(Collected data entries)
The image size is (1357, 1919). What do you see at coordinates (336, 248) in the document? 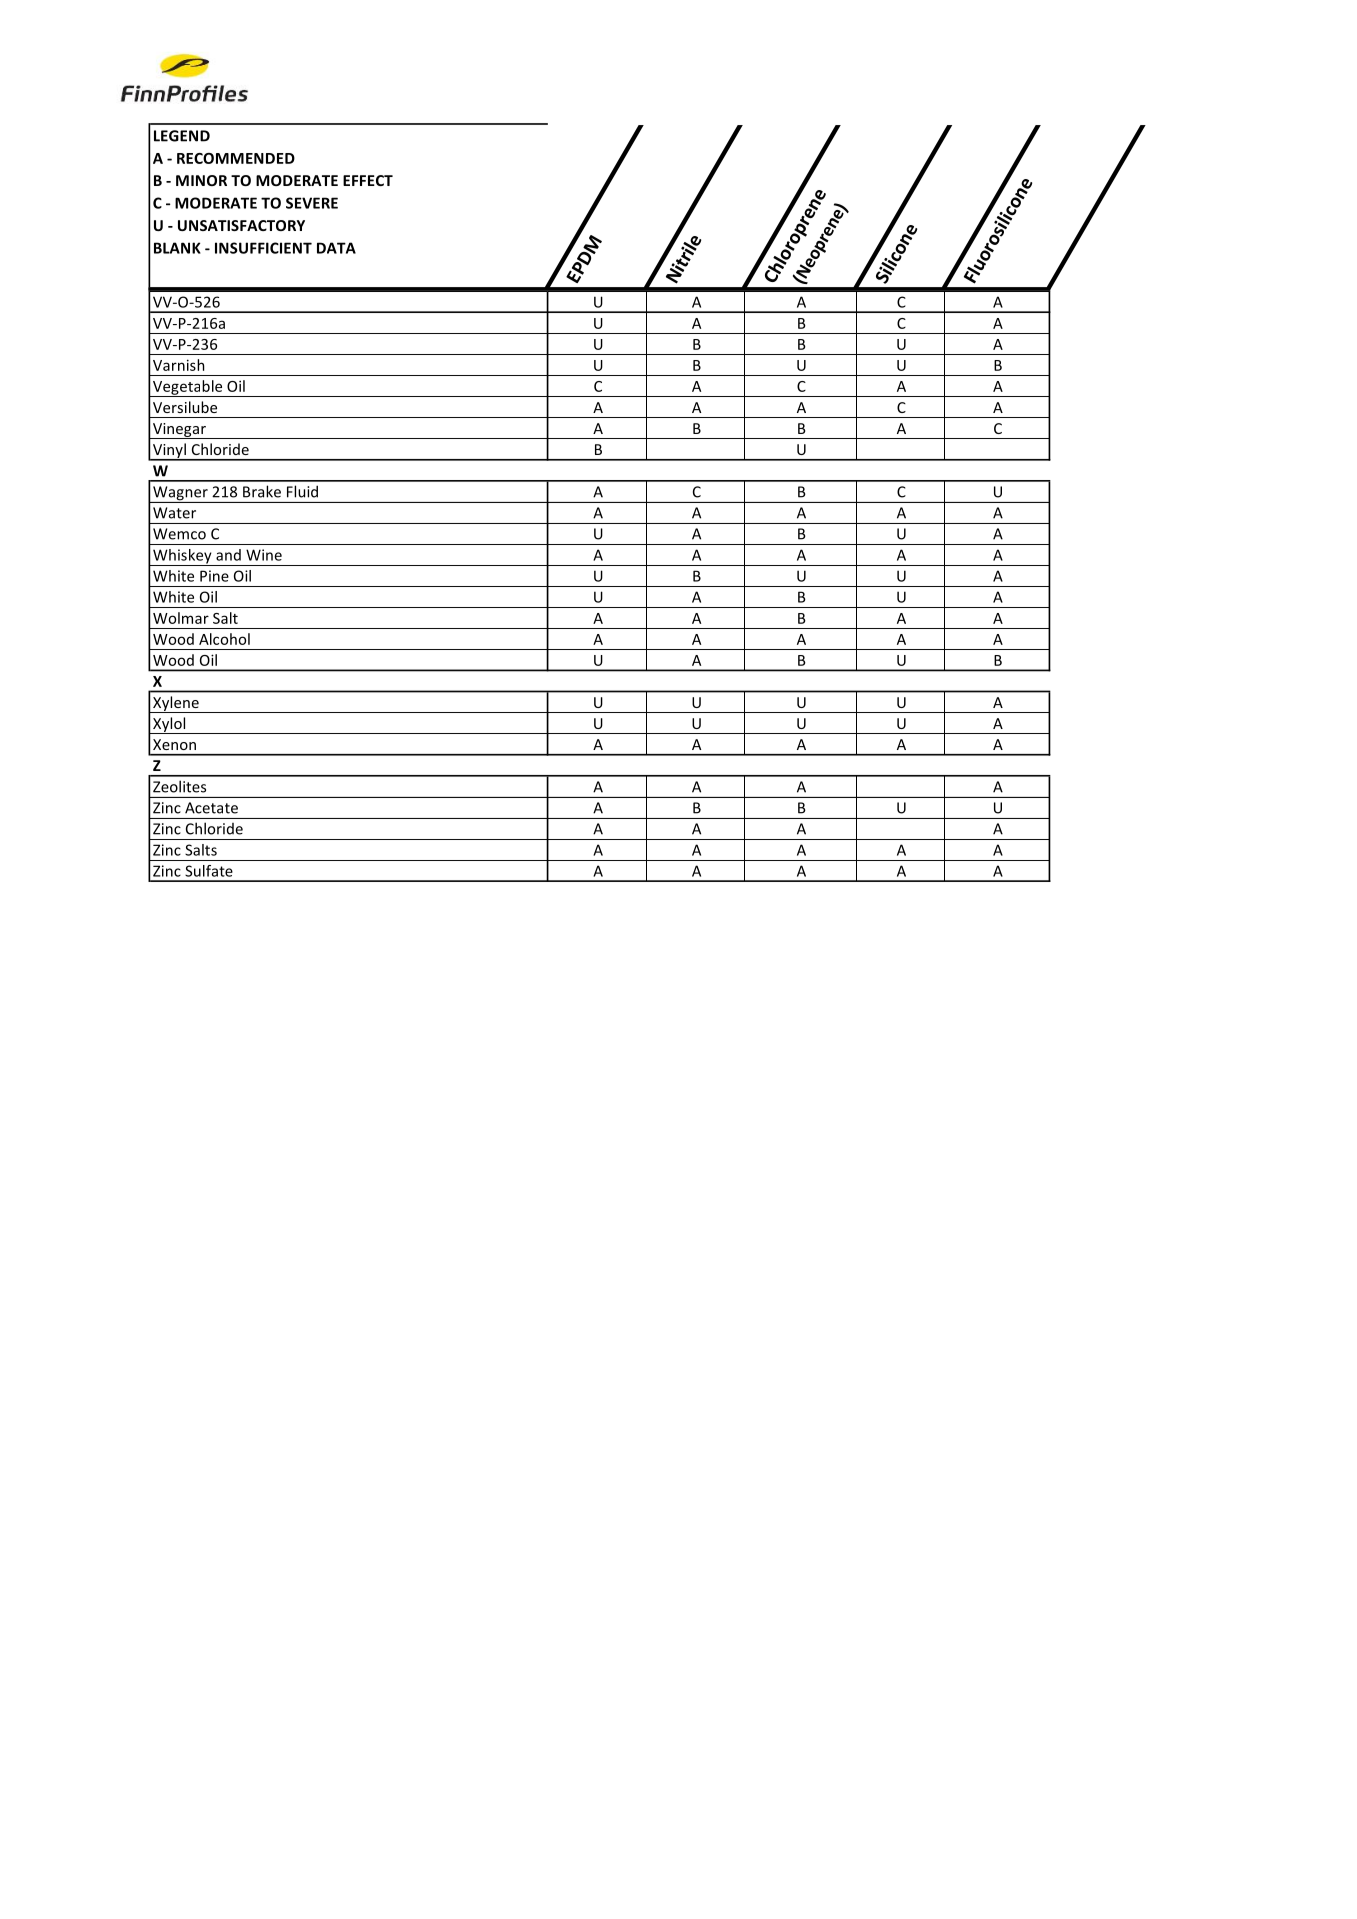
I see `DATA` at bounding box center [336, 248].
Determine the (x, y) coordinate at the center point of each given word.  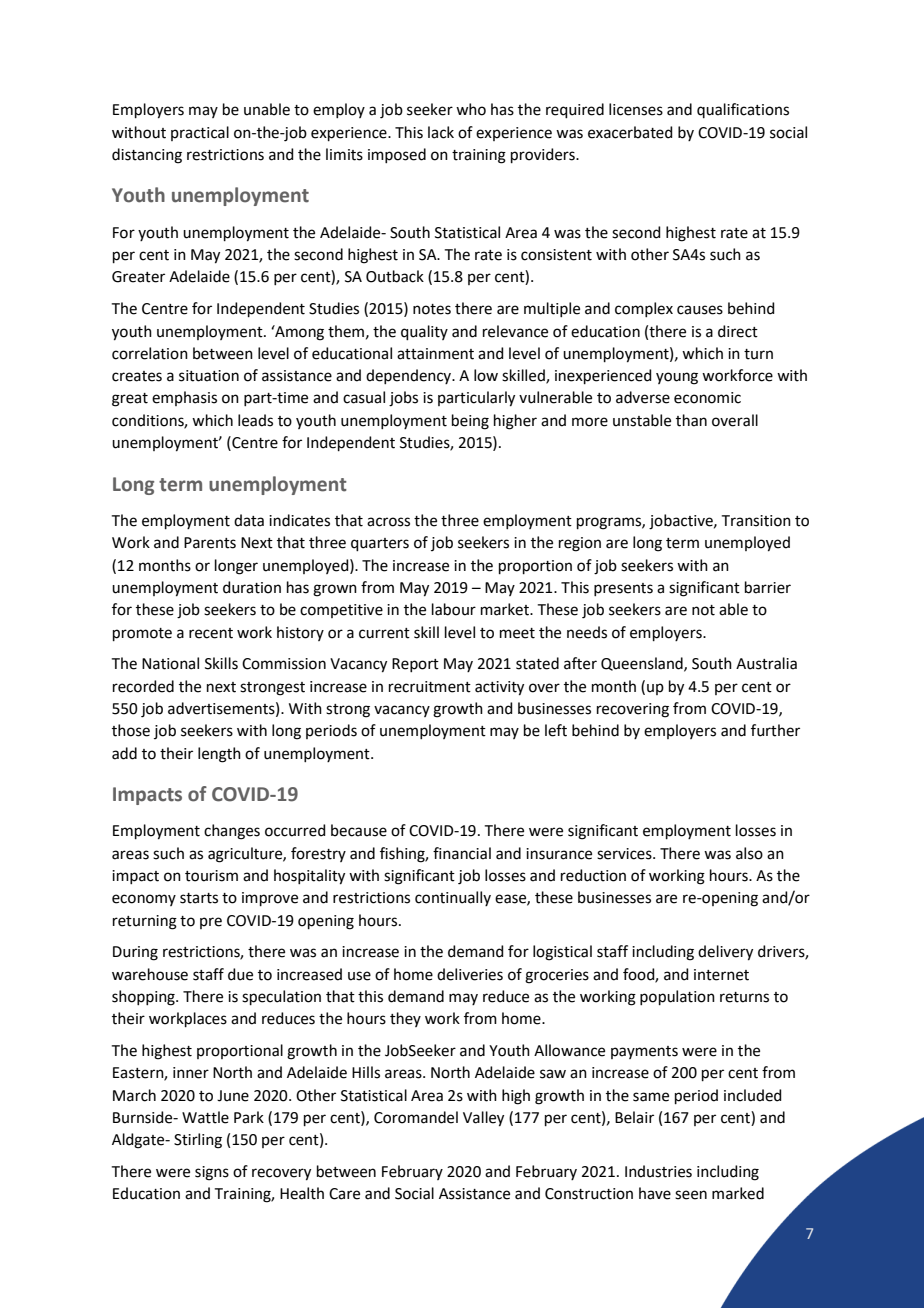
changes (232, 832)
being (470, 422)
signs (212, 1173)
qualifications (743, 110)
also (749, 853)
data (249, 520)
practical (200, 133)
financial (462, 853)
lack (441, 132)
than (691, 420)
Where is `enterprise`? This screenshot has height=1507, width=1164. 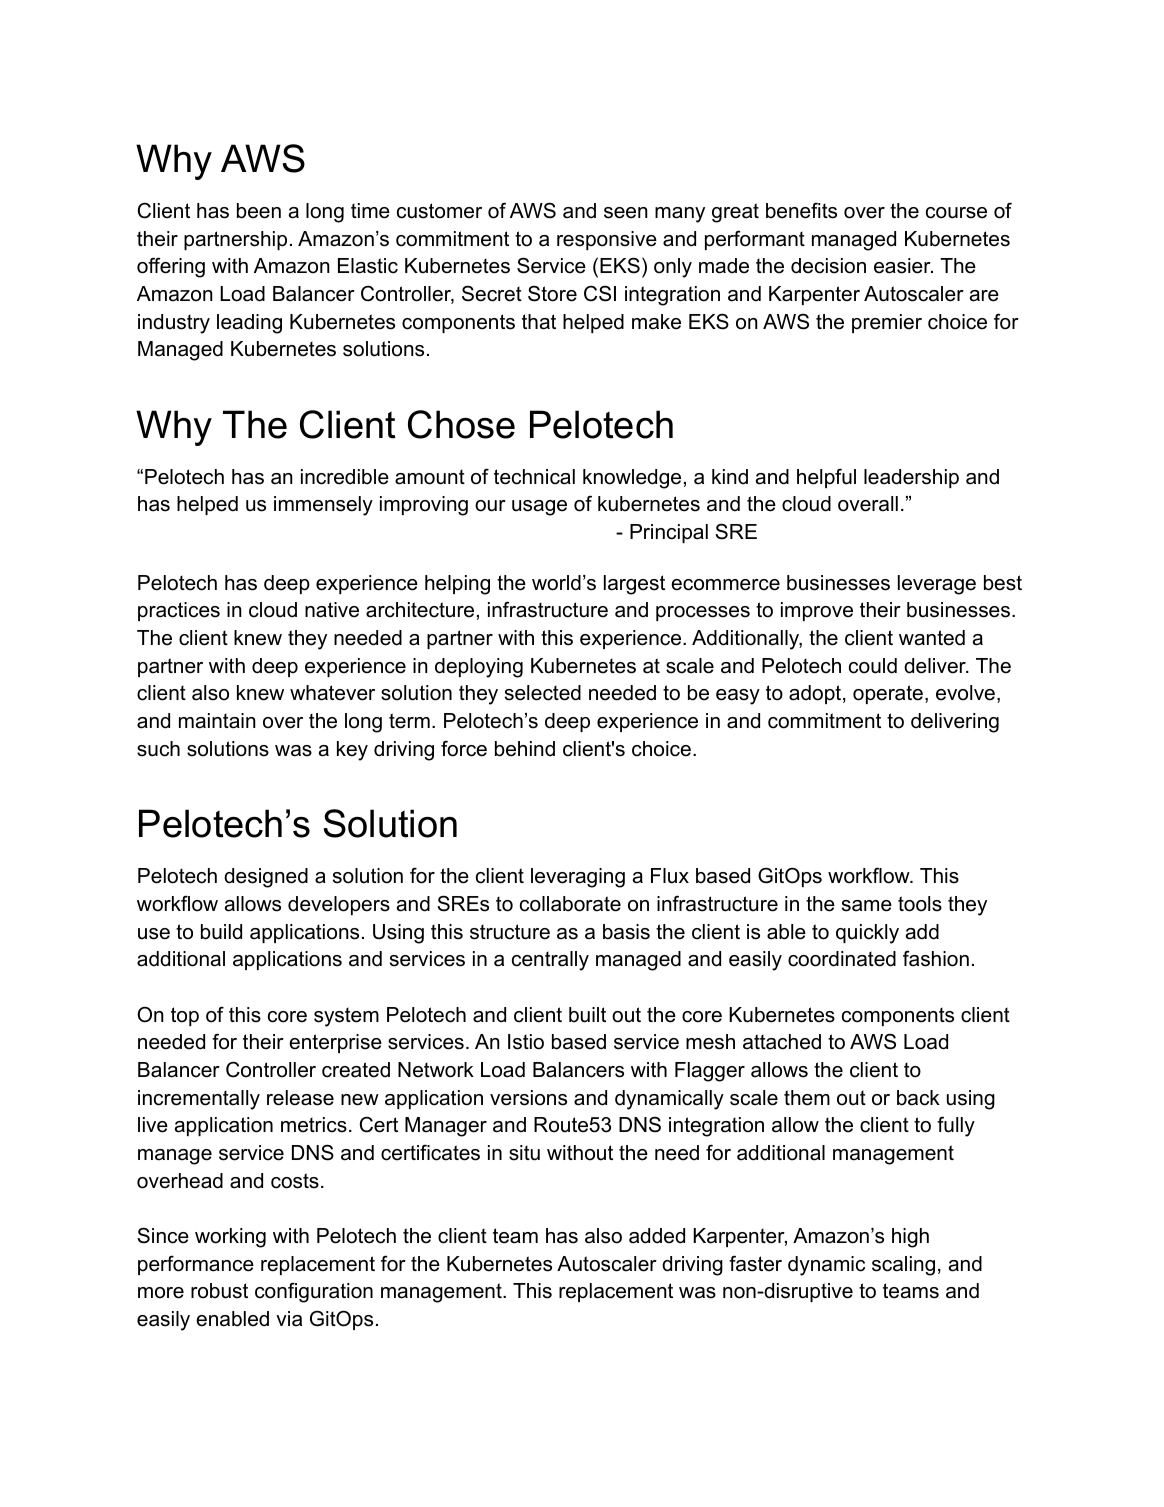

What the task requires: Rewrite the rows above as a Markdown table with the columns "Number" and "Entry", numbering each row and leaving out any blank ones. Leave the pictures out of the answer.

Solution to this problem:
| Number | Entry |
|---|---|
| 1 | The image size is (1357, 1919). What do you see at coordinates (336, 248) in the document?  |
| 2 | I see `DATA` at bounding box center [336, 248]. |
| 3 | Determine the (x, y) coordinate at the center point of each given word.   |
| 4 | changes (232, 832) |
| 5 | being (470, 422) |
| 6 | signs (212, 1173) |
| 7 | qualifications (743, 110) |
| 8 | also (749, 853) |
| 9 | data (249, 520) |
| 10 | practical (200, 133) |
| 11 | financial (462, 853) |
| 12 | lack (441, 132) |
| 13 | than (691, 420) |
| 14 | Where is `enterprise`? This screenshot has height=1507, width=1164.  |